La migration des sénégalais qualifiés en France : entre transnationalisme et construction diasporique

par Marame Cissé

Thèse de doctorat en Sociologie

Sous la direction de Alia Gana et de Abdoulaye Niang.

Soutenue le 22-01-2015

à Paris 10 en cotutelle avec l'Université de Saint-Louis (Sénégal) , dans le cadre de École doctorale Économie, organisations, société (Nanterre) , en partenariat avec LADYSS (laboratoire) .

Le président du jury était François Vatin.

Le jury était composé de Alia Gana, Abdoulaye Niang, François Vatin, Boubacar Ly, Pierre-Philippe Rey, Fatou Diop, Gora Mbodj.

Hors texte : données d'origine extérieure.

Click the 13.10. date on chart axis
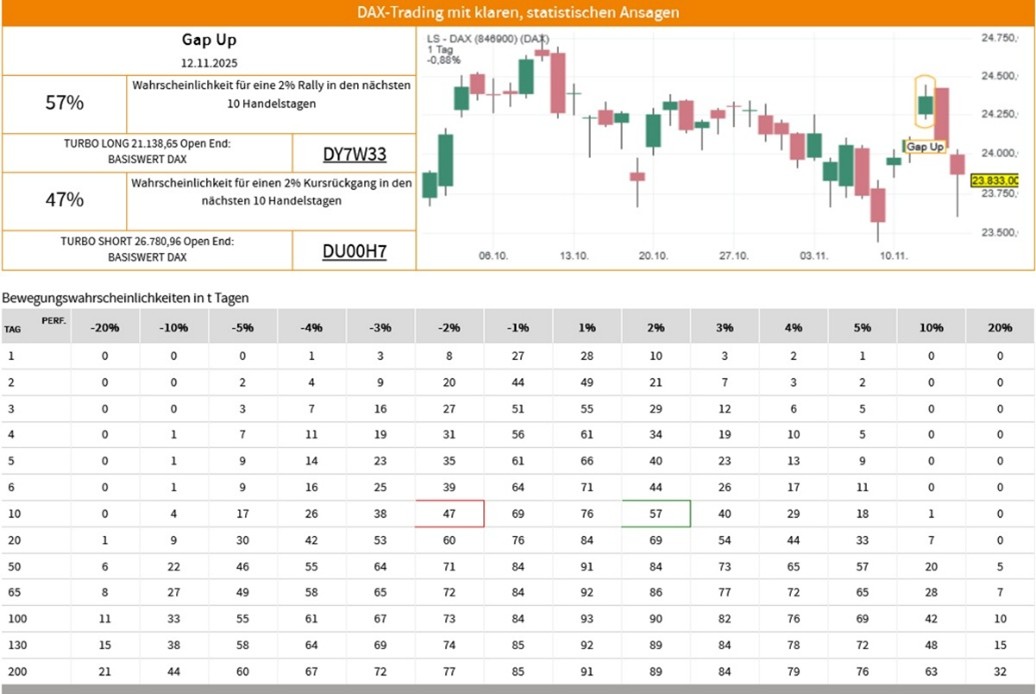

Les rapporteurs étaient Boubacar Ly, Pierre-Philippe Rey.


  • Résumé

    Dans le contexte actuel caractérisé par de multiples échanges économiques, politiques, sociaux, technologiques, la mobilité des scientifiques et autres travailleurs sénégalais qualifiés s’est accrue. Ces derniers, tout en vivant en France, maintiennent des relations avec leurs communautés d’origine, tissent des liens entre eux. Ils s’auto-organisent en réseaux et participent de plus en plus à des « investissements à distance » ou à des missions d’expertise au Sénégal qui leur permettent d’articuler « l’ici » et « le là-bas ». Ces nouvelles dynamiques migratoires (grande mobilité, relations interpolaires, associations multi-sites) permettent de revisiter le concept de diaspora. Ainsi, à la suite du « brain drain », « brain gain », du « retour des cerveaux », les notions telles que DKN (diaspora knowledge networks (diaspora du savoir) ou DST « diaspora scientifique et technique » émergent pour analyser les collectifs (associations ou réseaux) auto-organisés de migrants constitués sur la « base sociale de l’unité de compétence et de projet » et qui s’impliquent au développement de leur pays d’origine (Meyer 2008). Nous utilisons ce cadre d’analyse renouvelé du concept de diaspora pour étudier différentes formes de participation aux dynamiques de développement du Sénégal des migrants sénégalais hautement qualifiés en interrogeant ceux qui ont effectué des missions d’expertise dans le cadre du TOKTEN (Transfer of Knowledge Through Expatriate Nationals), PAIDS (Programme d’Appui aux Initiatives de Solidarité pour le Développement) et ceux qui s’activent dans les associations qui mènent au Sénégal des activités dans les domaines socio-économiques et scientifiques / techniques. Les résultats montrent que les dynamiques de construction diasporique s’appuient sur des mécanismes institutionnels de mobilisation des experts qualifiés mais elles sont également fortement structurées par les parcours de vie et de migration des migrants qualifiés caractérisés à la fois par la sédentarisation et la mobilité ainsi que par le maintien de liens culturels et symboliques avec le pays d’origine.

  • Titre traduit

    The migration of skilled Senegalese in France between transnationalism and diaspora


  • Résumé

    In the current context characterized by multiple economic, political, social and technological exchanges, the mobility of scientists and other highly skilled Senegalese workers has increased. The latter, while living in France, maintain relations with their homeland and among themselves. They self-organize into networks and participate more in « distance investments » or expert missions in Senegal, which allow them to articulate « here» and « over there». These new dynamics of migration (mobility, interpolar relations, and multi-site organizations) allow reexamining the concept of diaspora. Thus, following the « brain drain» », « brain gain», the « brain reverse», concepts such as DKN ( diaspora knowledge networks) or DST (scientific and technical diaspora) emerge to analyze migrants’ self- organizations (associations or networks) based on the unity of competence and project (Meyer 2008) and which are involved in the development of their homeland. I use this renewed framework of the concept of diaspora to study the different forms of participation in the development of Senegal, by interviewing skilled Senegalese migrants who have carried out missions of expertise through TOKTEN (Transfer of Knowledge Through Expatriate Nationals) and PAID (Program of Solidarity for Development) and those who are active in associations leading activities in Senegal in the socio-economic and scientific / technical field. The results show that the process of diaspora construction relies on institutional mechanisms which allow mobilizing skills; but they are also highly structured by the life story and migratory career of the skilled migrants characterized by settlement, mobility and maintain of cultural and symbolic links with the home country.